I started working with ADRA, Adventist Development Relief Agency in Malawi in the field of development communication using radio and television. And after that I worked for Story Workshop and by then we were sub-contracted by Johns Hopkins CCP Malawi BRIDGE II to implement the media component of the program. That’s how I got to learn more about CCP’s work in Malawi.
I joined CCP in January 2016 on One Community. The approach in One Community is unique because we will be delivering targeted core package of interventions to specific priority populations. We are guided by the social ecological model to define core package of interventions at the different levels, starting from the individual and family level, to community and structural levels. I am in a management role now but I also provide technical support to the different program components, based on my experience as I have already described.
I see a great role [for SBCC] in One Community, especially in shaping social and cultural norms in order to reduce HIV vulnerability among priority populations. At an individual level, One Community will work with targeted groups to strengthen their ability and self-efficacy to prevent HIV infections and for those living with HIV, to adhere to treatment. One community will also promote health-seeking behaviors and encourage priority groups to get tested for HIV and access care and support services.
In One Community, we are using a combination prevention approach, which integrates biomedical, behavioral and structural interventions. We are targeting specific groups: like orphans and vulnerable children, adolescent girls and young women, people living with HIV, and other vulnerable populations like estate workers and fishing communities. We will be using different SBCC strategies, interpersonal communication, small group discussions and community dialogue to reach out to these groups.
At the community level, we are going to be working with community leaders and different community groups to identify norms that promote safe and positive behavior while advocating against the harmful practices that increase HIV vulnerability, for example for women, young girls, and children. We also have an element of capacity building where we will train resource persons in the community to deliver the core HIV/AIDS prevention, care and support packages. The community resource persons will be trained and provided with job aids and tools and will also be mentored so that at the end of One Community we have created HIV-competent communities with individuals that can provide service to their communities.
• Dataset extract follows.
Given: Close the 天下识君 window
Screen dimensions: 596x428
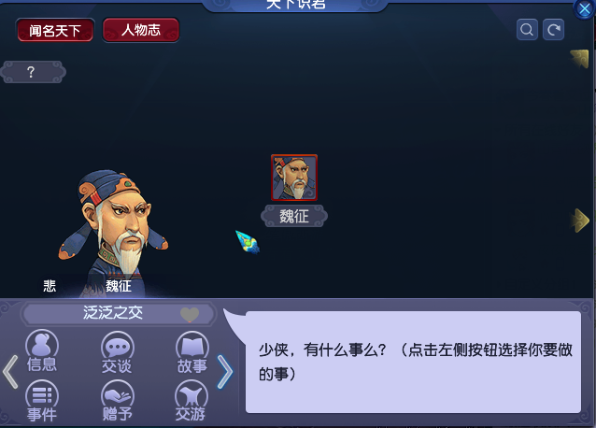Looking at the screenshot, I should (584, 8).
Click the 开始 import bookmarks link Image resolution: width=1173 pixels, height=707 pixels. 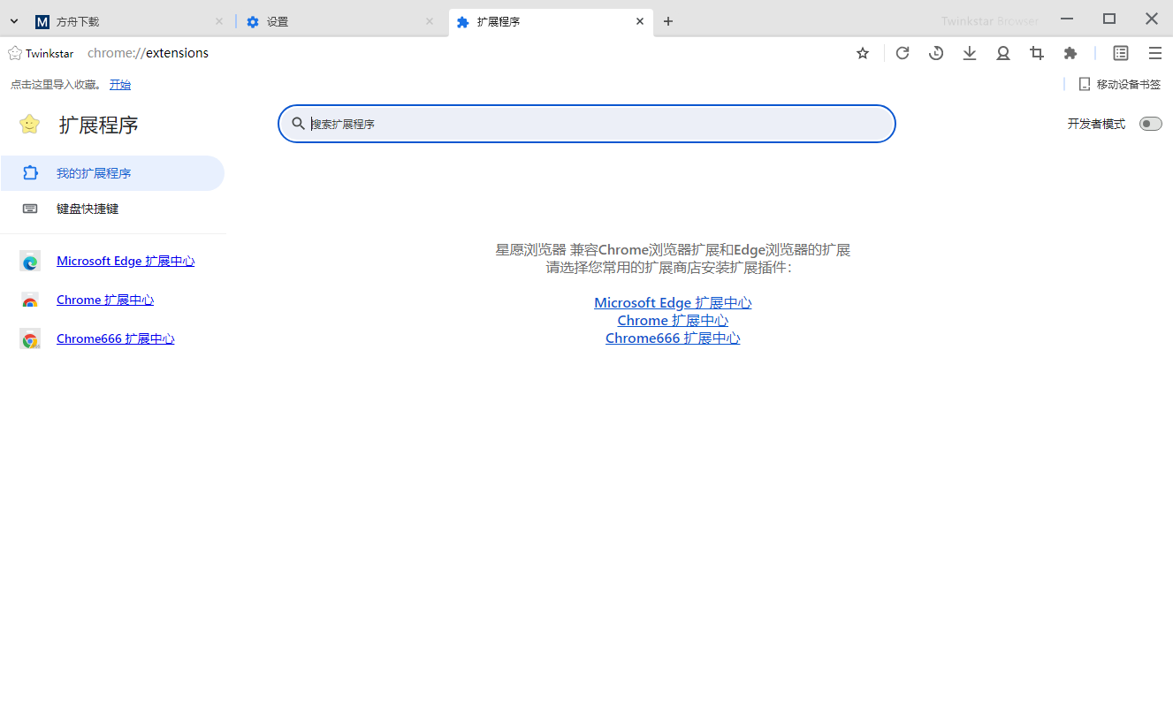tap(119, 84)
I remember specifically with one of the radio programs with Story Workshop, which was a drama series, where we were featuring a particular character who the audience got really attached to and were following and commenting a lot on her behavior. We’d have a lot of feedback from the audience to a point where people wanted to relate to her, [to give her their] impact stories and say that they were in the same situation. There was a time that the person who was playing that character had to leave the country and now there was dilemma on how to deal with her character in the drama. The character then had to be cut off in the script and so in the drama she got sick and died. The listeners were so moved by her death that they were sending condolence messages thinking that she was really dead. That showed how much impact SBCC has on the audience and how people really get moved and attached to the stories and the messages.
I have also seen impact at a community level where after SBCC campaigns communities decide to take collective action to change certain things, adopt positive behaviors or as a community develop bylaws against harmful social and cultural practices, for example on initiation rites for young boys and girls and early marriages. SBCC is powerful, it changes people at an individual and community level.